Because it is much more of a man-on-man contest, the levels of all-round individual skills in League (I’m referring to such things as passing, tackling and open ground running lines and angles) are probably greater.
I have to confess that I’m a Union girl myself, condemned as such by my family upbringing a background.
Whereas the bulk of League players could play in most positions, I like the fact that Union is a game in which participants of all sizes can flourish. You get the ‘fat boy, piano shifters’ amongst the tight forwards for the scrums, the elongated giants of the second row for the line-out jumping … at scrum half, the noisy jockey-sized minnows … and out wide the clean-limbed ‘pretty boys’ or (as legendary England back-rower Mickey Skinner had it) ‘girls’ – the slick-running, supposed non-tackling and averse to physical contact – backs.
Some of those descriptions have blurred and smoothed as Union evolves – for example, these days Union outsides now have to be great tacklers on top of everything else – but the traditional perceptions remain.
Sam Burgess has much going for him. At 6 feet 5 inches and 18 plus stone, he’s a great athlete and League rugby player. He’s only 25, so not yet even in his prime. He’s acknowledged by all who know him to be a giant of a character. Judging by the radio interview with him I heard yesterday, he comes across as a straightforward and very humble guy. He is looking forward to the challenge of playing Union and plainly accepts that he’s got to learn an entirely new sport and make the Bath first team before he can even think about making the England squad.

PROVIDED RECORDS:
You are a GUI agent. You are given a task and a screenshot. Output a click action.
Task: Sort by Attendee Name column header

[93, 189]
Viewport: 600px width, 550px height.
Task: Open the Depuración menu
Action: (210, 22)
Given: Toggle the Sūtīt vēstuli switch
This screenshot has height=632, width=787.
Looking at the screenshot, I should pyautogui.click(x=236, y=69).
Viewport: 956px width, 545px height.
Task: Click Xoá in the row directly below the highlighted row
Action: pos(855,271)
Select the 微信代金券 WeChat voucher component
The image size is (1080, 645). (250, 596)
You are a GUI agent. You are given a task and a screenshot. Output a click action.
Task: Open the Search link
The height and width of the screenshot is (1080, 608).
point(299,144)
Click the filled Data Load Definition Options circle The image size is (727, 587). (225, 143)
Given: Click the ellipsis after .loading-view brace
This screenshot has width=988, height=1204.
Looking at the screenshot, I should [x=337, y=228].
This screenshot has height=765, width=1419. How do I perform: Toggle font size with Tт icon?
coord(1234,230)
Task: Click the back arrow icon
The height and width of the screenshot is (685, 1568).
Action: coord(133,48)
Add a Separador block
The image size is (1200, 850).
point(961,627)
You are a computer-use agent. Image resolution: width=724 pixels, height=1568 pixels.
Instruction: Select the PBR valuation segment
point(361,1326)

TASK SET:
**a)** How old is Sam Burgess, according to the rugby piece?
**b)** Change "tackling" to "kicking" in the rugby piece's passage from "Because it is" up to and including "are probably greater.", and write out that passage.
**c)** Continue the rugby piece from the point where it stops.

ANSWERS TO THE PROBLEMS:
**a)** He is 25.

**b)**
Because it is much more of a man-on-man contest, the levels of all-round individual skills in League (I’m referring to such things as passing, kicking and open ground running lines and angles) are probably greater.

**c)**
Let nobody under-estimate the size of Burgess’s task. Precious few League players have made it to the very top in Union – in the Northern Hemisphere Jason Robinson is probably the best example, but you could also point to Jonathan Davies, although he was Welsh and a great Union player before he went to League and then back – whilst the world is littered with outstanding League exponents (e.g. Henry Paul, Shontayne Hape, Chev Walker and Joel Tomkins – to name but four) who tried and ultimately failed.
Then again, from the Southern Hemisphere, we shall shortly be watching former League greats Australia’s full-back Israel Folau and New Zealand centre Sonny Boy Williams plying their trade in the Union autumn internationals in Europe.
Can Sam Burgess match their achievements and make the England squad for next year’s Rugby World Cup? Nothing is impossible, but we must remember than Folau and Williams have now both been playing Union for three years minimum to reach where they are. In my opinion, Burgess will have less than four months to go from ‘never having played a Union game’ – his mother, joining his Radio Five Live interview yesterday, admitted that she’d never seen a Union game in the flesh – to making an England Six Nations 23-man match day squad [he’s unlikely to play for Bath before January because of his required recovery period from the injuries sustained in the NRL Grand Final].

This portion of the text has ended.